══ RECORDS SHOWN

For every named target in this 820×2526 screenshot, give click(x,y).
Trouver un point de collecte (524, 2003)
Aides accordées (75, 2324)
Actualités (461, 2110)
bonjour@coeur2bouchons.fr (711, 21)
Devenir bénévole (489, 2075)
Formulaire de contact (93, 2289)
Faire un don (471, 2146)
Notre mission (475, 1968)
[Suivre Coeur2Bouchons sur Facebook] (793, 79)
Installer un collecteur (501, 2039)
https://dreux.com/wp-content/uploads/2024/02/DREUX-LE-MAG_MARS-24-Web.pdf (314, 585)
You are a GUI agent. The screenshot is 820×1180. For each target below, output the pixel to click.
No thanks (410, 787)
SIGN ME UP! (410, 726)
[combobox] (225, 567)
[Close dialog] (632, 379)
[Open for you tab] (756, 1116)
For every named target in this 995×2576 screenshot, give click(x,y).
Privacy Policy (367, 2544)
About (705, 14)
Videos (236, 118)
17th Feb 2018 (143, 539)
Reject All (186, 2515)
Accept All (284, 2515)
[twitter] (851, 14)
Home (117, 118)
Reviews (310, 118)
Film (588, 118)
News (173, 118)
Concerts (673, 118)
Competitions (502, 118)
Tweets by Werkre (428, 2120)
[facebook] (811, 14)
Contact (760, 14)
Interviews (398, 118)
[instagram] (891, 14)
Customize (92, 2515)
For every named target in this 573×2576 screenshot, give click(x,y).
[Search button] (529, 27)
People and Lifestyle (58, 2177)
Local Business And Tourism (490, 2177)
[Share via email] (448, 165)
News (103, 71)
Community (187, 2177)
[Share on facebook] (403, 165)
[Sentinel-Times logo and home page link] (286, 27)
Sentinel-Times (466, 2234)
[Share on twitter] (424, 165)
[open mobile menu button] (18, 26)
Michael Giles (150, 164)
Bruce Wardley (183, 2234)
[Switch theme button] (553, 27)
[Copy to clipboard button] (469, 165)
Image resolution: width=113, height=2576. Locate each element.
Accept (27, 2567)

════

**YOUR GOAL**
Lines from the entries that contain the string "target" must be found and copied.

**OUTPUT OF THE TASK**
For every named target in this 820×2526 screenshot, give click(x,y).
You are a GUI agent. The screenshot is 820×1180. For each target below, output the pixel to click.
For every named target in this 995×2576 screenshot, give click(x,y).
For every named target in this 573×2576 screenshot, give click(x,y).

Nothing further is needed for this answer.